TASK REQUIREMENTS:
A) Answer these from the piece about Errol's career:
(i) In what year was Errol tried for statutory rape?
(ii) Who is given as a more modern example of the paradox?
(iii) By 1942, how many genre-specific films did Errol have under his belt?
B) Carry on the piece about Errol's career from its final sentence.

PASSAGE PROVIDED:
Errol was Hollywood’s most bankable and bangable leading man through the 1930s and 40s, which is impressive enough, but CONSIDER THIS: his career was COMPLETELY FINE after HE WAS TRIED FOR STATUTORY RAPE IN 1943!!!!!!!!!!!1

I like to call this the Beautiful Face-Major Fuckup-Career Resilience Paradox. For a more modern example, please see R&B singer Chris Brown.

So here’s the long, icky, rapey story: Errol very quickly becomes notorious for his hedonizing, womanizing, boozing, swashbuckling, generally participlizing lifestyle upon his move to Hollyweeeeeird, but in a charming, “aw, Errol, you rascal” kind of way. By 1942, he’s got nine genre-specific films under his belt and a closet just for all the bras women are throwing at him. In short, our boy’s MADE IT.

And what better way to celebrate the height of your personal, professional, and sexual success by luring two 17-year-olds with some wine coolers and stories about backpacking through Europe? The answer is SO MANY BETTER WAYS. But here we are.

SUPPLIED DATA:
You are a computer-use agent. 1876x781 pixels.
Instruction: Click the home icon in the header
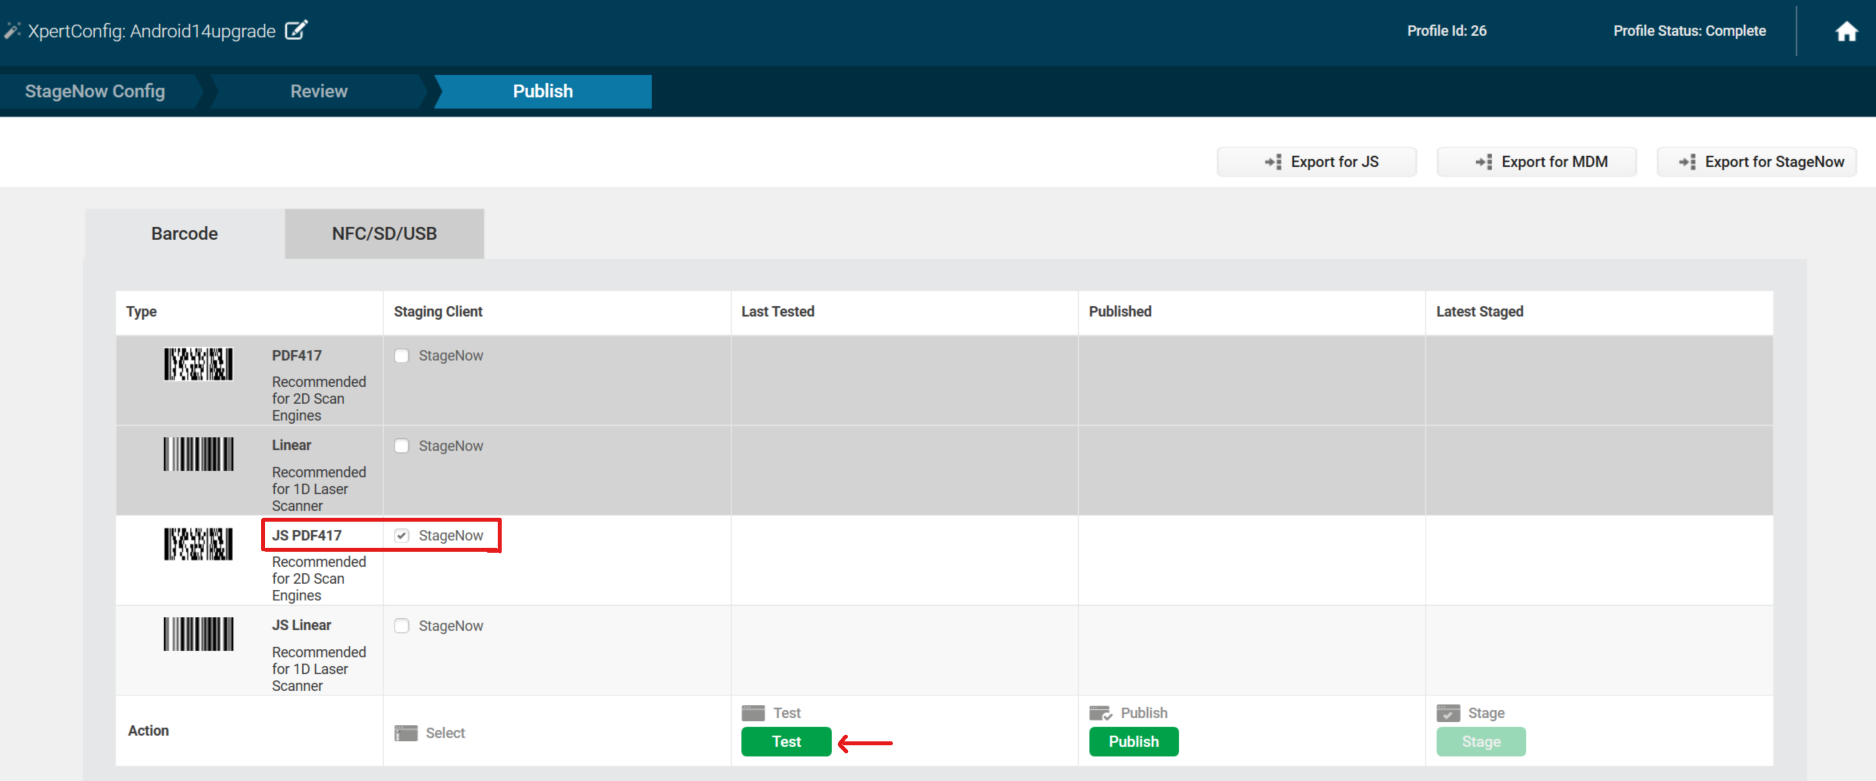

RESPONSES FOR EACH TASK:
A)
(i) 1943
(ii) R&B singer Chris Brown
(iii) Nine

B)
Now, I should also mention that the facts are weirdly fuzzy and vary from source to source. Even the victims’ names get mixed up a lot in different records. But young Betty Hansen and Peggy Satterlee both reported that Errol inflicted some not-okay touching upon them, so I’m just going to do my best here, because #GYRWYM (that stands for “gather ye rosebuds while ye may,” the #YOLO alternative I’m trying to popularize).

Here are Peggy and Betty comparing notes before the trial.

OKAY. So Errol supposedly met young Peggy one night and invited her on his yacht, The SS PoorDecisions, for a little trip to Catalina Island. I hope you’re remembering that seminal episode of Laguna Beach in which the kids camp on Catalina one night and Stephen pretends to be a bear and scares Kristin who DOES NOT think it’s funny. Anyway, Errol decided to call Peg “J.B.” for “Jail Bait,” because he was nothing if not an accurate nicknamer. You can imagine what happened next: Peggy drank a few Zimas, Errol touched her face a lot, and next thing you know, obligatory boat rocking-no knocking joke.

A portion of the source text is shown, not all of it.